Job 1 ->
Do these statements agree with the text on TDS in property purchases from NRIs? For each, answer yes or no and quote the deciding words of the text. (a) The buyer submits the deduction and payment details using Form 27Q. (b) The deducted TDS must be deposited by the 15th day of the month following the payment. (c) The NRI seller obtains Form 16A directly from the Income Tax Department.

Extract provided ->

────────────────

In property transactions involving a Non-Resident Indian (NRI), the buyer holds the responsibility of deducting the Tax Deducted at Source (TDS) from the sale proceeds and ensuring it is transferred to the NRI seller. This TDS deduction is a crucial step in complying with Indian tax laws.

The Buyer’s Responsibility in TDS Deduction

The buyer must deduct the applicable TDS amount from the payment made to the NRI seller. Once deducted, the buyer is required to submit the deduction and payment details using Form 27Q. This ensures that the TDS is correctly documented and reported to the Income Tax Department.

Obtaining a Tax Deduction Account Number (TAN)

To proceed with TDS deductions, the buyer must apply for and obtain a Tax Deduction Account Number (TAN) in their name. This is mandatory for buyers, especially in cases where the property is purchased jointly by two or more individuals, whether they are using personal funds or taking out a joint loan. Each individual involved in the purchase must obtain their TAN.

Depositing TDS and Filing Returns

After securing the TAN, the buyer must deduct the TDS during each payment transaction to the NRI seller. The deducted TDS amount should then be deposited with the Income Tax Department through an e-challan by the 7th day of the month following the payment.

To complete the process, the buyer must file the TDS return in the quarter following the deposit. Upon successful filing, the buyer can obtain Form 16A, which serves as proof of TDS deduction and should be provided to the NRI seller.

Ensuring Compliance and Transparency

By following these steps, both the buyer and the NRI seller can ensure compliance with Indian tax regulations, fostering a transparent and legally sound property transaction. This process helps safeguard the interests of all parties involved and maintains the integrity of the transaction.

────────────────

Records for the task ->
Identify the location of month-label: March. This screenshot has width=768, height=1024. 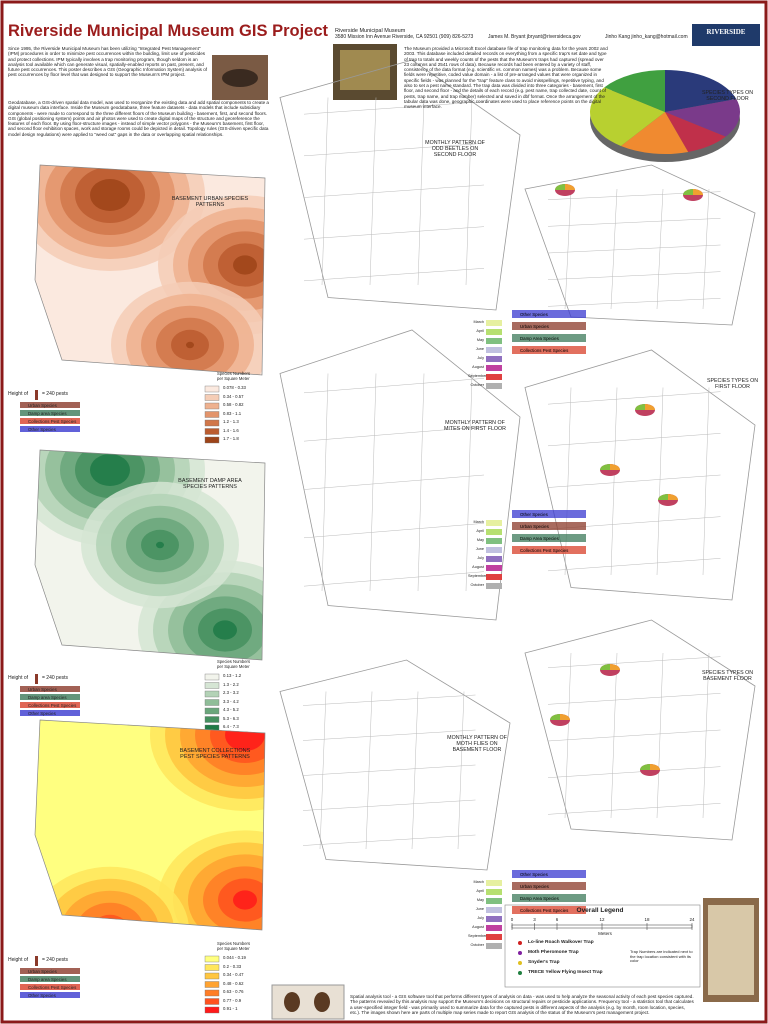
(478, 882).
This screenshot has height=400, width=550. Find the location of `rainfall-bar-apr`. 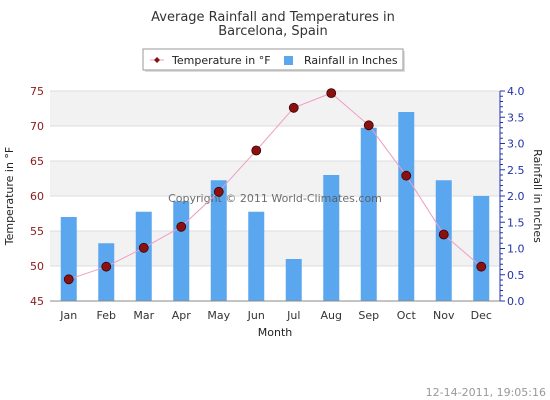

rainfall-bar-apr is located at coordinates (182, 251).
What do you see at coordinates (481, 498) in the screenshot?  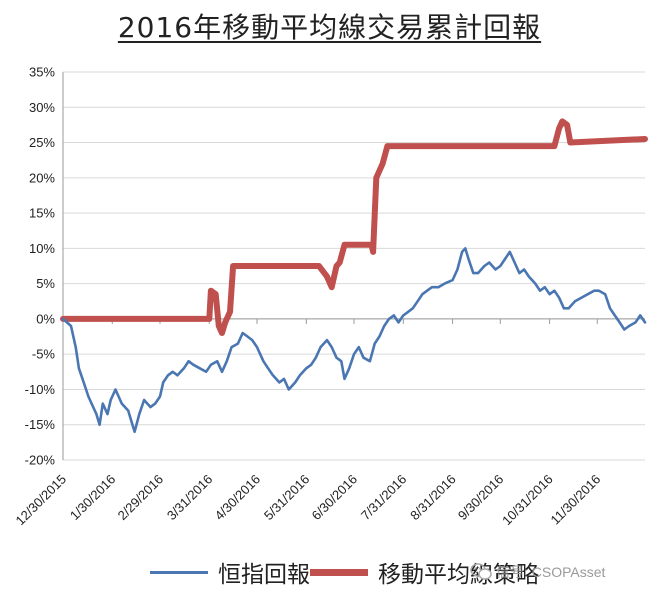 I see `x-tick-label: 9/30/2016` at bounding box center [481, 498].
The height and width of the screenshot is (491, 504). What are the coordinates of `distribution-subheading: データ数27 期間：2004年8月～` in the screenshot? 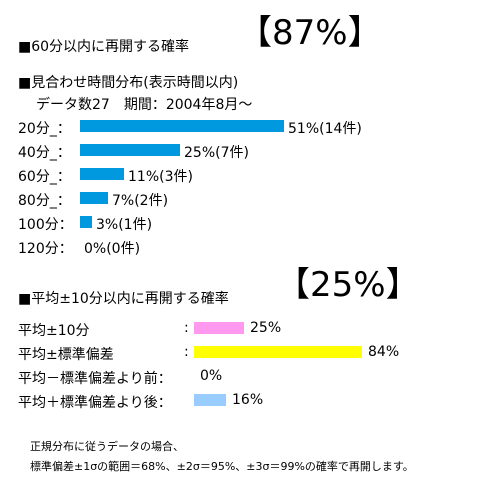 It's located at (144, 105).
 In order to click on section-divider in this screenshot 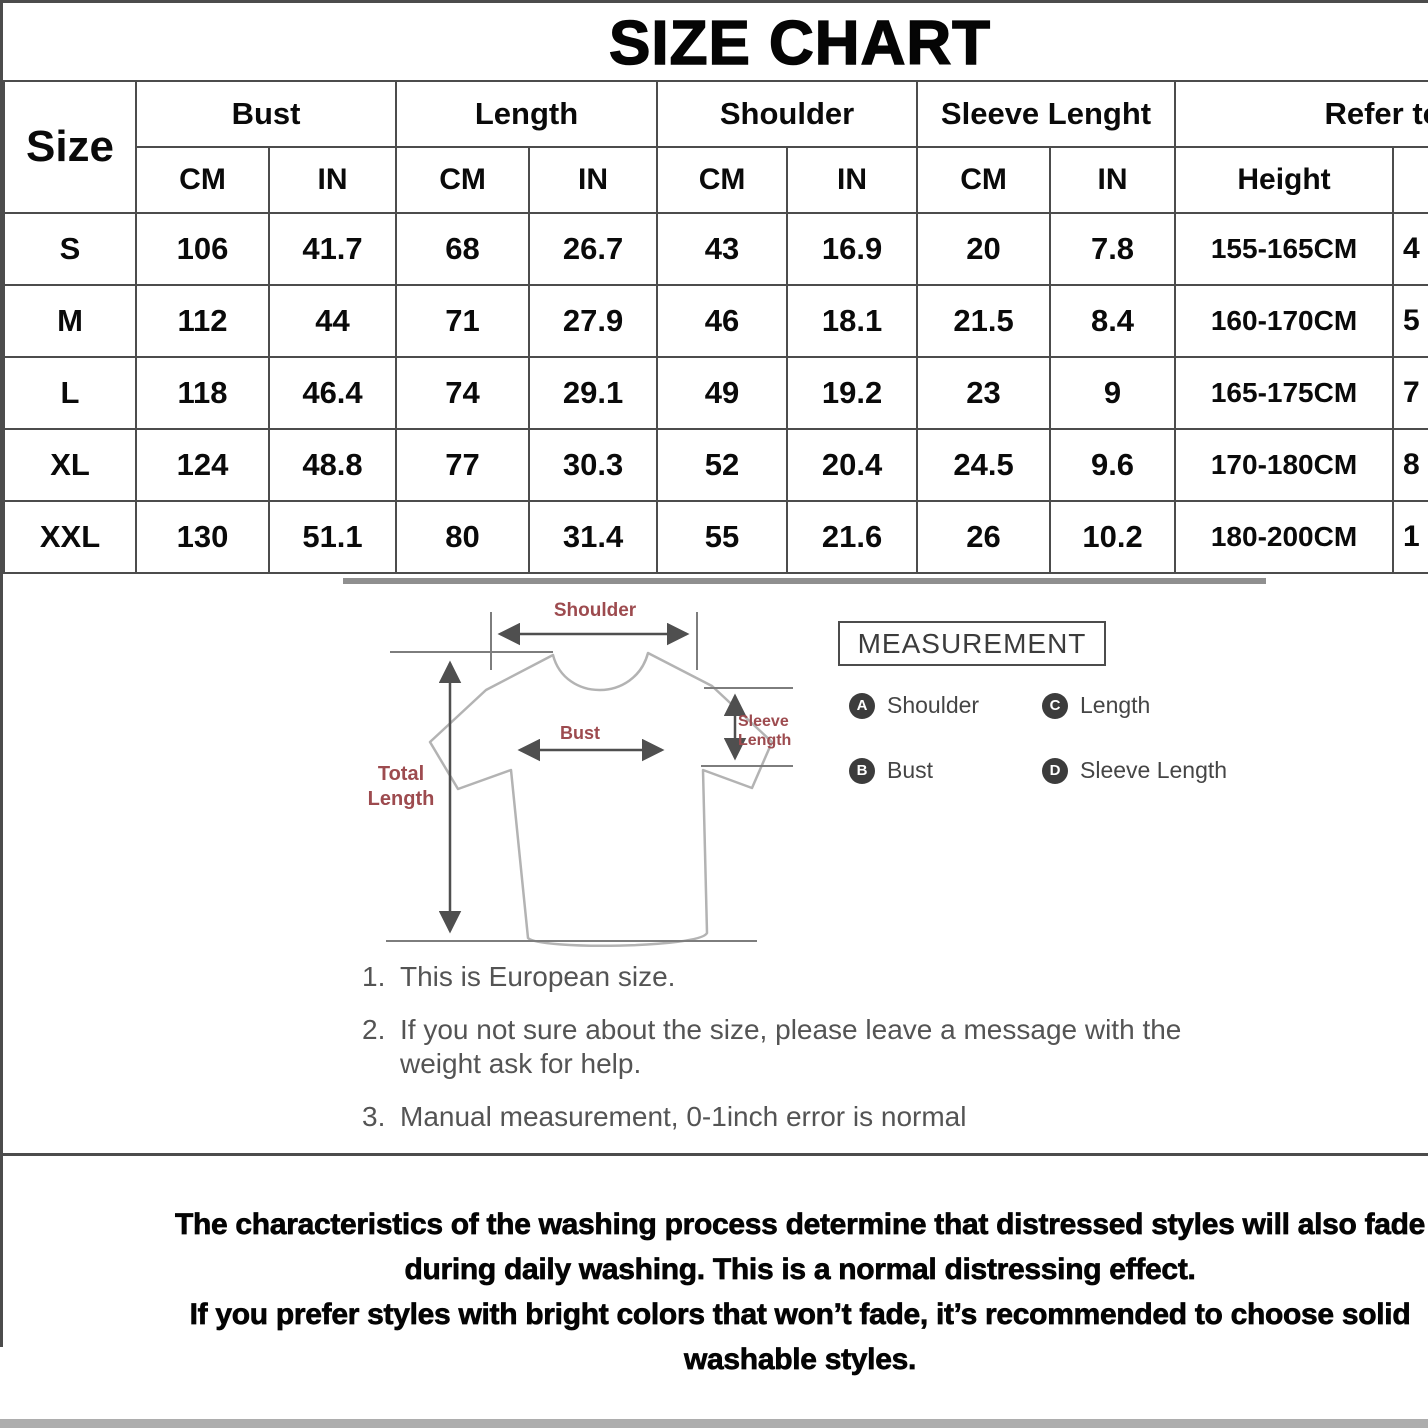, I will do `click(714, 1154)`.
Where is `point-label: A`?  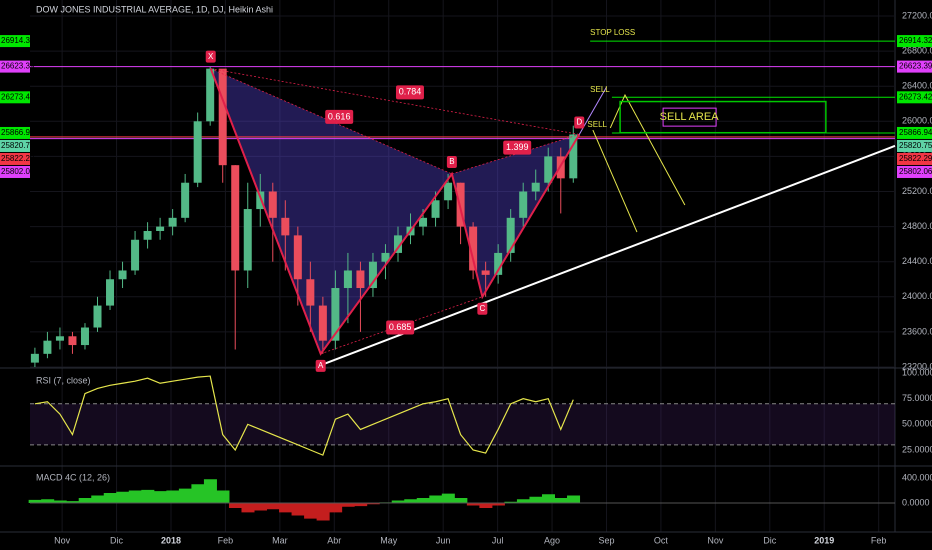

────────────────

Job 2 ->
Can you echo the rows starting with the first one and going on through the line with "rainfall-bar-apr is located", both ends included, leaving the pictures out?

Task output 1 ->
(a) Yes: "the buyer is required to submit the deduction and payment details using Form 27Q"
(b) No: "through an e-challan by the 7th day of the month following the payment"
(c) No: "the buyer can obtain Form 16A, which serves as proof of TDS deduction and should be provided to the NRI seller"

Task output 2 ->
Identify the location of month-label: March. This screenshot has width=768, height=1024. 
(478, 882).
This screenshot has height=400, width=550. Find the location of `rainfall-bar-apr`. 

rainfall-bar-apr is located at coordinates (182, 251).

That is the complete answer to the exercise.